ISSN: 0974-276X
Research Article - (2017) Volume 10, Issue 11
Background: The relationships among phenotypes, genes, and variants play a key role for monogenic disorders in the era of precision medicine. Information about this is erupting with the current rapid development of genomic technology. However, it is time-consuming and error-prone to manually capture the information from the literature. Thus, how to capture this information rapidly and accurately is a bottleneck to be solved.
Results: Here, we present VarfromPDB, an automated and integrated method to mine the genes and variants related to a Mendelian disorder from multiple public curated databases and literature. To demonstrate the procedure, feasibility and application, we used a monogenic disorder, Joubert syndrome, as an example to capture the related genes from multiple sources including HPO, OrphaNet, ClinVar, UniProt and PubMed abstracts. The captured gene list is more comprehensive than that from DisGeNET and DISEASES databases.

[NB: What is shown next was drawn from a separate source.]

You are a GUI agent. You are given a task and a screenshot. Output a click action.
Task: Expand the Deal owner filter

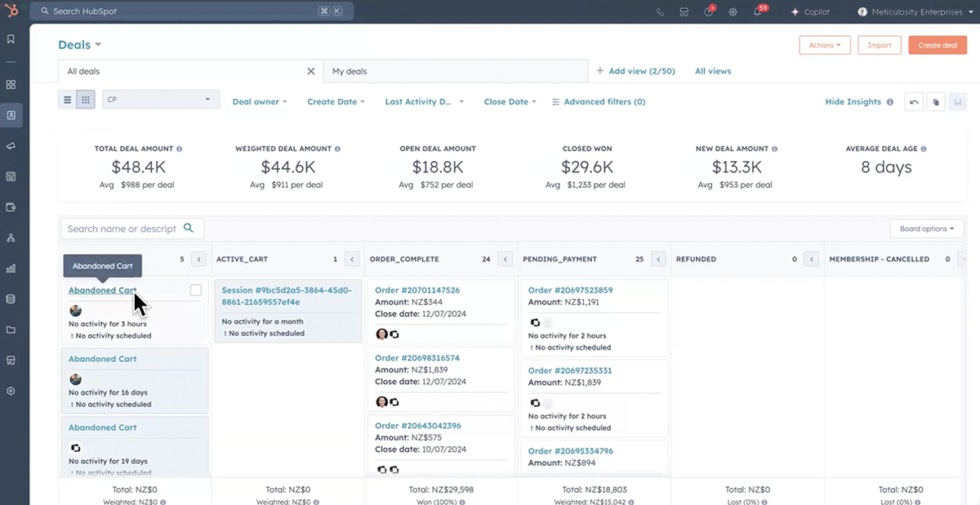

Conclusion: VarfromPDB is a an automated and integrated tool to compile the up-to-date disease-genevariant database with comprehensive. It is valuable for genetic researchers and has great potential in facilitating the application of genetic testing for precision medicine. The source code for VarfromPDB is freely available at https://CRAN.R-project.org/package=VarfromPDB.
Keywords: Disease-gene-variant relations; Public databases; Mendelian disorder; Text mining; Automation; Bioinformatics
The rapid development of human genomics [1-4], disease genomics [5,6], and pharmacogenomics [7,8] brings a huge medical revolution with new patterns of health management, prevention, diagnosis, and treatment of diseases, and an era of personalized or precision medicine. In the precision medicine era, genetic testing becomes necessary for research, diagnosis, treatment and prognosis of diseases especially Mendelian disorders. Targeted sequencing and analyses are commonly employed, and many genetic testing products based on the targeted sequencing will be developed in the next few years. The phenotype-gene- variant database for a special Mendelian disorder or phenotype needs to be compiled for the product development and genetic research. Firstly, in the design stage of a study, the targeted regions and pathogenic variants need to be well understood. The challenge comes from deciphering genes, identifying causative mutations, and detecting disease-related genes because of genetic heterogeneity of Mendelian disorders. In general, there are dozens of causing genes for many Mendelian diseases. Secondly, the clinical significance of the detected variants also needs to be evaluated based on the population level and other evidences in the public databases and the literature. The information of phenotype-gene-variant relationships is continually increasing in the public databases and the literature. Thus, concurrent updates of the phenotype-gene-variant databases are essential.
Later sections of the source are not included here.